We followed two approaches to identify loci associated with differences in LDL-C and a corresponding difference in risk of CAD that were (1) related and (2) unrelated to the glycemic burden composite. First, SNP pruning was conducted by LD pruning under an r 2 < 0.5 threshold and using the “clumping” function in Plink to prioritize lead SNPs based on P value with the glycemic burden composite. This reduced the number of SNPs from ~2.6 M to ~440 k SNPs. SNPs that associated with LDL-C (P < 5 × 10−8), CAD (P < 0.05) and did not associate with the glycemic burden composite (P > 0.05) were taken forward. Moreover, we selected only genes that did not have an over-representation of SNPs associated with the glycemic burden (Fisher’s exact P > 0.05). Second, we then repeated this step looking for loci associating with LDL-C, CAD and the glycemic burden—these loci were taken forward and we selected only those that had an over-representation of SNPs that associated with the glycemic burden composite (Fisher’s exact P < 0.05). We calculated Fisher's exact tests with EVA (available at http://www.exploratoryvisualanalysis.org/).

To investigate whether drugs exist that target the proteins encoded by these genes, we used publicly available drug-gene interaction databases. For small molecules, we used chEMBL (Gaulton et al. 2012), a repository of experimental molecules (most of which have not been fully developed and are of unknown efficacy), developed mainly by the pharmaceutical industry. For already marketed drugs, we used an integrated database, DGIdb (http://dgidb.genome.wustl.edu), which incorporates several drug-gene interaction databases, such as DrugBank (Law et al. 2014) and PharmGKB (Thorn et al. 2010). Loci that were pharmacodynamic targets of drugs were identified through online searches (including DrugBank http://www.drugbank.ca, GeneCards http://www.genecards.org, PubMed and Google Scholar).
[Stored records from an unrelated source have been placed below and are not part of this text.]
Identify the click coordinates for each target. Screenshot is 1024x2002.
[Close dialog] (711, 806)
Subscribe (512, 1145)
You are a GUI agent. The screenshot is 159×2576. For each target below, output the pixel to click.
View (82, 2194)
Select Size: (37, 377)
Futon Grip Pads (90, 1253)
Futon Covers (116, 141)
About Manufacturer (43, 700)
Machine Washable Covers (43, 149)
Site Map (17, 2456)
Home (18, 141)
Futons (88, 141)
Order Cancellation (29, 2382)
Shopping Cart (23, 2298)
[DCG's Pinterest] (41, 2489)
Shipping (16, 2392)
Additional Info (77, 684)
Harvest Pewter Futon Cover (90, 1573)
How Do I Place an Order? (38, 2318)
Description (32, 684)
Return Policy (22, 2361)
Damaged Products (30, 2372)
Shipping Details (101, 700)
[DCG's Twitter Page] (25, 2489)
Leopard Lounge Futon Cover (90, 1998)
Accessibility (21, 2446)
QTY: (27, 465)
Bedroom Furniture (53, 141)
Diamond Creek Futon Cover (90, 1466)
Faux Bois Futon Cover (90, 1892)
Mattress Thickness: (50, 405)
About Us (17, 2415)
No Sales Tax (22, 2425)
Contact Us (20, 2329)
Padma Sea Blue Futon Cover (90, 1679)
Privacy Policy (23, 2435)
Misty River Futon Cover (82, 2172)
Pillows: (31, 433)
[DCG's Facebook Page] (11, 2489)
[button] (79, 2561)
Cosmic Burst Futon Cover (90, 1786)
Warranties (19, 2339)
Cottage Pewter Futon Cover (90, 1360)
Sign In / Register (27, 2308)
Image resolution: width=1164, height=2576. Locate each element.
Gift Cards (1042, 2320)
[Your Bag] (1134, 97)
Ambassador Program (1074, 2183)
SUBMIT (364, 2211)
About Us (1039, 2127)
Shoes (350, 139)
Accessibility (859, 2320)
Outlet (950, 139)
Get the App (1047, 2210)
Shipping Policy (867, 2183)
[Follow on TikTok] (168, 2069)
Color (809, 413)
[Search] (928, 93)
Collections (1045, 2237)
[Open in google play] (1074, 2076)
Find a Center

Finally, we investigated PCSK9, APOB and LPA for their association with LDL-C, CAD and glycemic burden composite. This was to investigate the likely impact on glycemic status of emerging LDL-C lowering agents at intermediate or advanced stages of clinical development. For a positive control, we examined SNPs in HMGCR, given their known causal effects on LDL-C, CAD and T2D (Swerdlow et al. 2015). We identified SNPs in PCSK9, APOB, LPA and HMGCR associating with LDL-C at GWAS significance in the GWAS catalog (http://www.genome.gov/gwastudies accessed October 1st, 2014) and took these forward to investigate their associations with LDL-C, CAD and glycemic burden composite in our datasets. To investigate the preponderance for SNPs in these loci to associate with the glycemic burden composite, we synthesized a Circos plot.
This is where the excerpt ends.